Exercise goal: Your answer should consist solely of the lines from the first line of the data through the line with "Task: Select Visa Inc Class A Shares row", each reproduced exactly.

====== Exercise input ======

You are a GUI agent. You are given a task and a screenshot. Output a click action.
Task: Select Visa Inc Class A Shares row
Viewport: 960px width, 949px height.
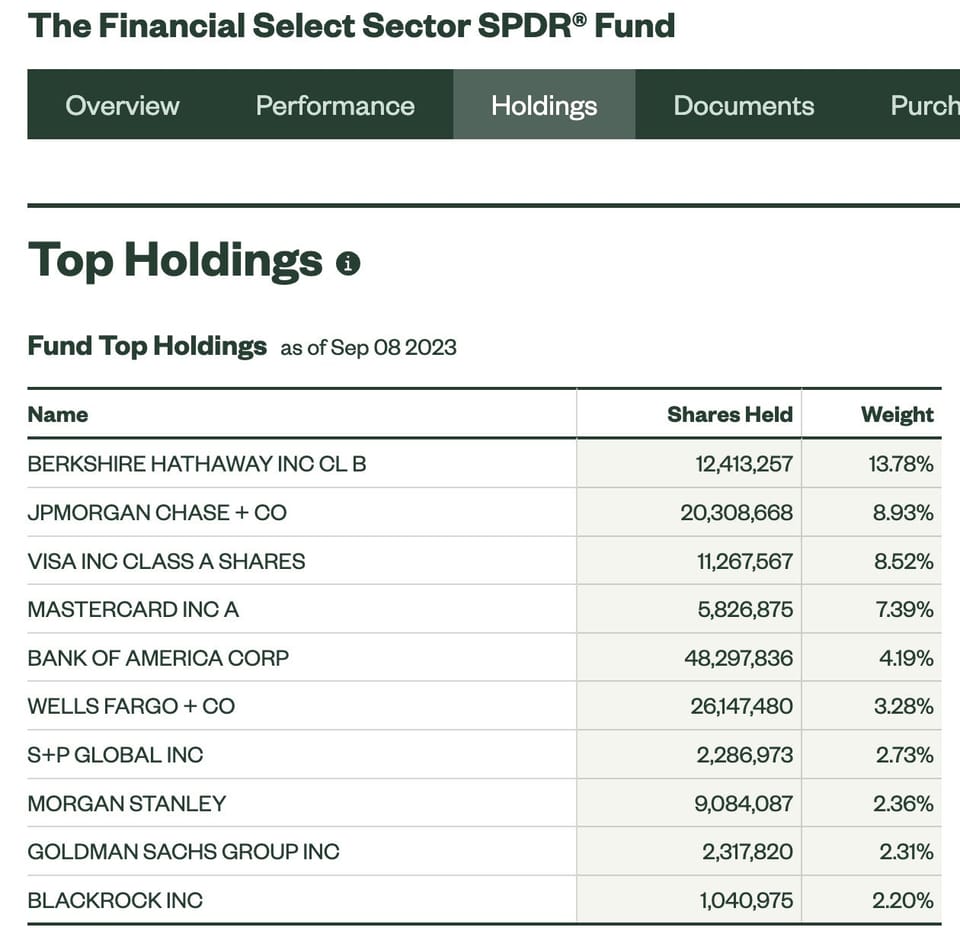click(x=166, y=562)
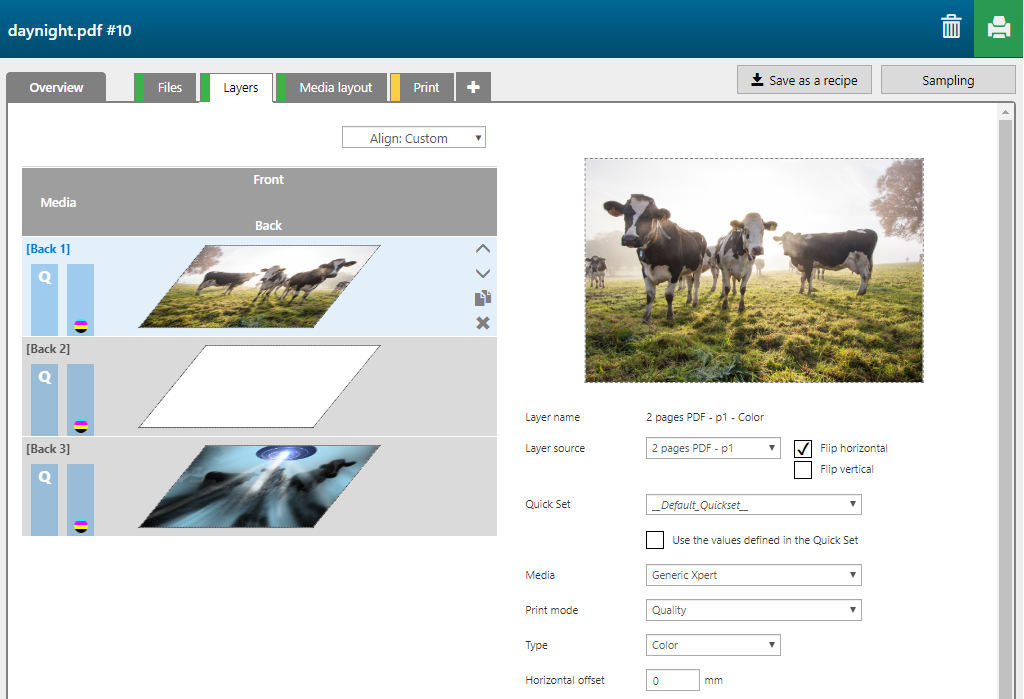The width and height of the screenshot is (1024, 699).
Task: Check Use the values defined in Quick Set
Action: pyautogui.click(x=655, y=540)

======

Response to this task:
You are a GUI agent. You are given a task and a screenshot. Output a click action.
Task: Select Visa Inc Class A Shares row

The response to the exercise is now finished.